Há muito e muito tempo, vivia sobre uma planície de nuvens uma tribo muito feliz. Como não havia solo para plantar, só um emaranhado de fios branquinhos e fofos como algodão-doce, as pessoas alimentavam-se da carne de aves abatidas com flechas, que faziam amarrando em feixe uma porção dos fios que formavam o chão. De vez em quando, o chão dava umas sacudidelas, a planície inteira corcoveava e diminuía de tamanho, como se alguém abocanhasse parte dela. Certa vez, tentando alvejar uma ave, um caçador errou a pontaria e a flecha se cravou no chão. Ao arrancá-la, ele viu que se abrira uma fenda, através da qual pôde ver que lá embaixo havia outro mundo. Espantado, o caçador tampou o buraco e foi embora. Não contou sua descoberta a ninguém. Na manhã seguinte, voltou ao local da passagem, trançou uma longa corda com os fios do chão e desceu até o outro mundo. Foi parar no meio de uma aldeia onde uma linda índia lhe deu as boas-vindas, tão surpresa em vê-lo descer do céu quanto ele de encontrar criatura tão bela e amável. Conversaram longo tempo e o caçador soube que a região onde ele vivia era conhecida por ela e seu povo como “o mundo das nuvens”, formado pelas águas que evaporavam dos rios, lagos e oceanos da terra. As águas caíam de volta como uma cortina líquida, que eles chamavam de chuva. “Vai ver, é por isso que o chão lá de cima treme e encolhe”, ele pensou. Ao fim da tarde, o caçador despediu-se da moça, agarrou-se à corda e subiu de volta para casa. Dali em diante, todos os dias ele escapava para encontrar-se com a jovem. Ela descreveu para ele os animais ferozes que havia lá embaixo. Ele disse a ela que lá no alto as coisas materiais não tinham valor nenhum. Um dia, a jovem deu ao caçador um cristal que havia achado perto de uma cachoeira. E pediu para visitar o mundo dele.

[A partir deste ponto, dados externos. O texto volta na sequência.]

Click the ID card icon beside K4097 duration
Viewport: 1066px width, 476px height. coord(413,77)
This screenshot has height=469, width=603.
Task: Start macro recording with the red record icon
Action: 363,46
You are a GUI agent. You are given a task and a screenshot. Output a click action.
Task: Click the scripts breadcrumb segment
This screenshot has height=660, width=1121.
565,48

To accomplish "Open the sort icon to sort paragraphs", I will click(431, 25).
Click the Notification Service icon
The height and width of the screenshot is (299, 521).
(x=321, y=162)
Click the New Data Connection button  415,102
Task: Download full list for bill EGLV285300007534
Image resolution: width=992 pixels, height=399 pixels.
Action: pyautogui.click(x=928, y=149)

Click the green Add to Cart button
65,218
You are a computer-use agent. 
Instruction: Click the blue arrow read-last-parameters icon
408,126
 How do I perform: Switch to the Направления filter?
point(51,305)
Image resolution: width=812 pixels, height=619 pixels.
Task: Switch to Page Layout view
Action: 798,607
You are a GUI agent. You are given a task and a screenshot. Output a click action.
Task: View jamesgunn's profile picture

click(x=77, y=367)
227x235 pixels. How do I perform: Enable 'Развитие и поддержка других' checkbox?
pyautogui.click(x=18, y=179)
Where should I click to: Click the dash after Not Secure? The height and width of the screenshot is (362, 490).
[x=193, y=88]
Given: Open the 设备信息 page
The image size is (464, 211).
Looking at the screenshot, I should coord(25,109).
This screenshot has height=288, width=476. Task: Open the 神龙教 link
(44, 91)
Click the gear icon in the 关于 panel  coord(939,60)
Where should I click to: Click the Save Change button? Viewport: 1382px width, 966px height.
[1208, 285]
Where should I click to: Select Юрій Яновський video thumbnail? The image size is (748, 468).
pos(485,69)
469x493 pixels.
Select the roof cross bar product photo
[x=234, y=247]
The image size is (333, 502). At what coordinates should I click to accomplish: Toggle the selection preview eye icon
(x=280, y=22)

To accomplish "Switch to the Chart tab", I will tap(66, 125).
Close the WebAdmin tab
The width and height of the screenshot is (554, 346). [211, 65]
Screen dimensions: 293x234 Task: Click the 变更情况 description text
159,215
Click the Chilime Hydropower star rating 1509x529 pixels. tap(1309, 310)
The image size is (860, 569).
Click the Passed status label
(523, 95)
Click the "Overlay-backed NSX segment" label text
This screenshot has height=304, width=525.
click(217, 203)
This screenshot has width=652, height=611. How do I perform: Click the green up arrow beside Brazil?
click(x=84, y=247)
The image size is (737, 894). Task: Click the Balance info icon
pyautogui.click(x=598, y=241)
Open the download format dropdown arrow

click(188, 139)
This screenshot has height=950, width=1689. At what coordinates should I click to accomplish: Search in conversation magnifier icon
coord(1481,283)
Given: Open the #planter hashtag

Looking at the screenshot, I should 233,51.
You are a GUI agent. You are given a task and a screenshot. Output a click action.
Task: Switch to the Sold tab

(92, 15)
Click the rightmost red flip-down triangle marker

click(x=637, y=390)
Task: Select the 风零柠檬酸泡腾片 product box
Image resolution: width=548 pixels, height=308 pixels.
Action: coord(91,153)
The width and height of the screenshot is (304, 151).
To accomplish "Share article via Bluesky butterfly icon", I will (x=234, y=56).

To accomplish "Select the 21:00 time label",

O rapaz a ajudou a subir pela corda. Mal 32


tinham chegado lá nas alturas, descobriram que haviam sido seguidos pelos parentes dela, curiosos para ver como se vivia tão perto do céu. Foram todos recebidos com uma grande festa, que selou a amizade entre as duas nações. A partir de então, começou um grande sobe-e-desce entre céu e terra. A corda não resistiu a tanto trânsito e se partiu. Uma larga escada foi então construída e o movimento se tornou ainda mais intenso. O povo lá de baixo, indo a toda a hora divertir-se nas nuvens, deixou de lavrar a terra e de cuidar do gado. Os habitantes lá de cima pararam de caçar pássaros e começaram a se apegar às coisas que as pessoas de baixo lhes levavam de presente ou que eles mesmos desciam para buscar. Vendo a desarmonia instalar-se entre sua gente, o caçador destruiu a escada e fechou a passagem entre os dois mundos. Aos poucos, as coisas foram voltando ao normal, tanto na terra como nas nuvens. Mas a jovem índia, que ficara lá em cima com seu amado, tinha saudade de sua família e de seu mundo Sem poder vê-los, começou a ficar cada vez mais triste. Aborrecido, o caçador fazia tudo para alegrá-la. Só não concordava em reabrir a comunicação entre os dois mundos: o sobe-e-desce recomeçaria e a sobrevivência de todos estaria ameaçada. Certa tarde, o caçador brincava com o cristal que ganhara da mulher. As nuvens começaram a sacudir sob seus pés, sinal de que lá embaixo estava chovendo. De repente, um raio de sol passou pelo cristal e se abriu num maravilhoso arco-íris que ligava o céu e a terra. Trocando o cristal de uma mão para outra, o rapaz viu que o arco-íris mudava de lugar. – Iuupii! – gritou ele. – Descobri a solução para meus problemas! Daquele dia em diante, quando aparecia o sol depois da chuva, sua jovem mulher escorregava pelo arco-íris abaixo e ia matar a saudade de sua gente. Se alguém lá de baixo se metia a querer visitar o mundo das nuvens, o caçador mudava a posição do cristal e o arco-íris saltava para outro lado. Até hoje, ele só permite a subida de sua amada. Que sempre volta, feliz, para seus braços.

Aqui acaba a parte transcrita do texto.